By Anya Glushko, Features Editor for The Current
The Day of the Dead, or Día de los Muertos, gathered together the University of Missouri-St. Louis community to honor an important Hispanic custom. The celebration combined the Day of the Dead, Salsa Night and Halloween together and blended American and Hispanic traditions.
On November 1, the museum room in Provincial House on South Campus was transformed into a ball room and decorated with balloons, spiders, ghosts, and pumpkins. Instructors taught attendees basic and more advanced dance moves. The altar contained pictures and biographies of significant people who have passed away; it was ornamented with flowers, skulls, and candles. The altar also had offerings such as bread, water, and salt, which symbolize the essentials of life.
“It’s very popular to see sugar skulls and bright flamboyant colors for this holiday,” said Mary Von Holten, sophomore, graphic design. “It’s very different because normally in America we mourn the dead. Hispanic culture celebrates their ancestor’s lives and recognizes them. It is like a festival, it’s a feast. People bring offerings to those who passed away; it keeps you attached to where you came from. It keeps your loved ones in your memories.”
Spanish music brought in a diverse audience to enjoy a warm and friendly atmosphere of celebration.
“I am a part of HISLA [Hispanic Latino Association] and I came to support the organization,” said Briona Perry, sophomore, biochemistry. “It’s a good event.
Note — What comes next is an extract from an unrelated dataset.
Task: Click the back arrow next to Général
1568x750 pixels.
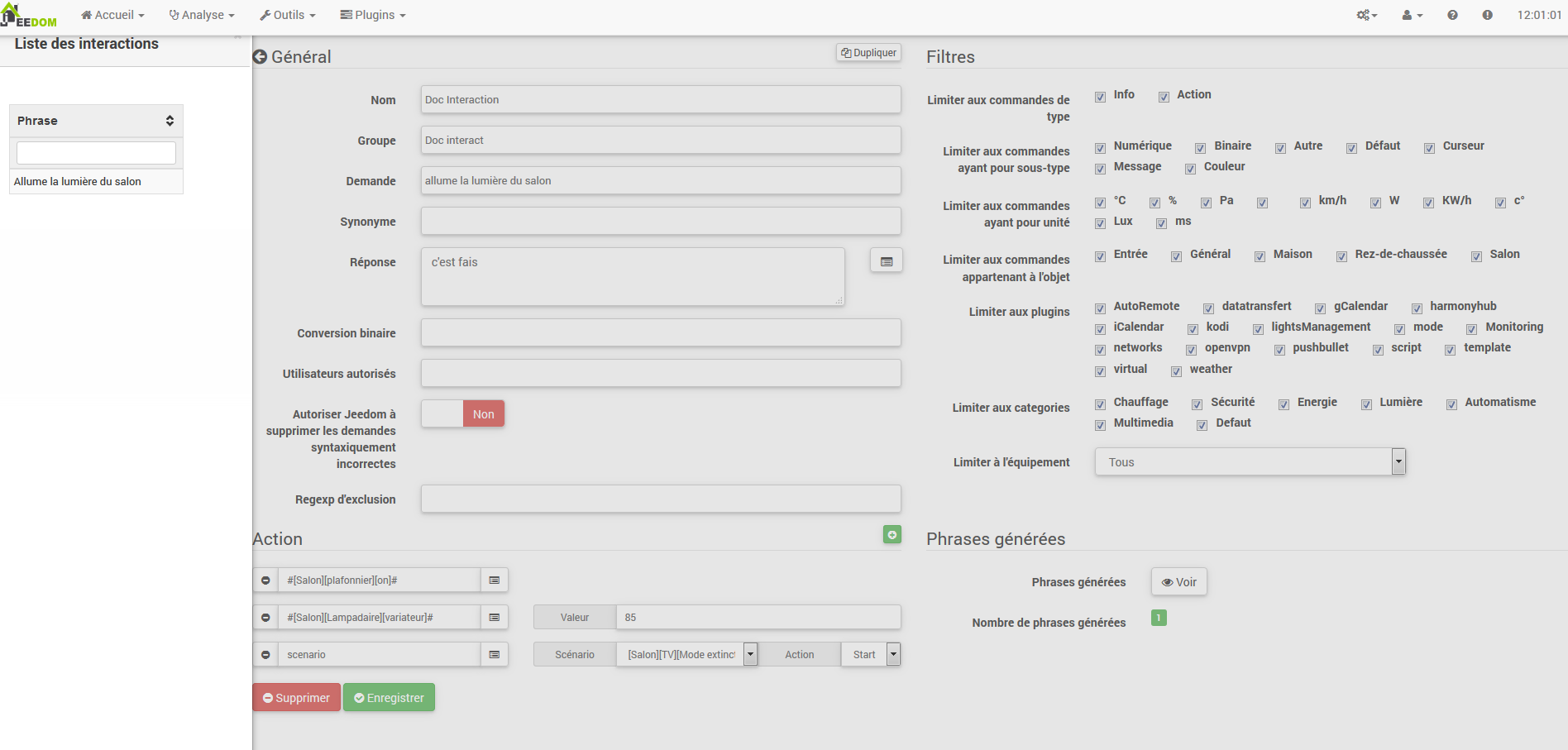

I try to dance and I like salsa… [The event] brings people of different cultures together.”
Students danced and got a glance of different Hispanic customs, such as honoring the dead, and traditional dances, such as bachata, which is a music style that originated in Dominican Republic.
“I wanted to incorporate HISLA in an event for a long time and was glad that they were on board with a program,” said Shatera Davis, sophomore, communications, president of the Residential Hall Association. “I am glad we finally got to collaborate with a great organization like HISLA; and we hope to do it again soon and with other organizations as well.”
The audience consisted of mostly UMSL students who live on the campus.
“I heard about this event from living at Oak Hall,” said Aaron Mann, junior, art and education. “I was interested because I wanted to experience something new. I want to learn and see more about a different culture.”
The event did not have a large attendance; only about two dozen people showed up. HISLA member Sonia Martinez, junior, studio art, wishes that such events were publicized more broadly and that more people would attend.
“I chose to participate because I feel that Missouri does not have large number of Hispanic students,” said Martinez. “Hispanic community is not very visible at UMSL. My goal is to share a little bit of culture, music and arts with students who would probably not be exposed to it otherwise… [Day of the Dead] is a celebration that isn’t specific to any region; everyone can celebrate it. It’s important to remember those who aren’t with us anymore…and it’s a lot of bright colors in a gloomy time of the year.”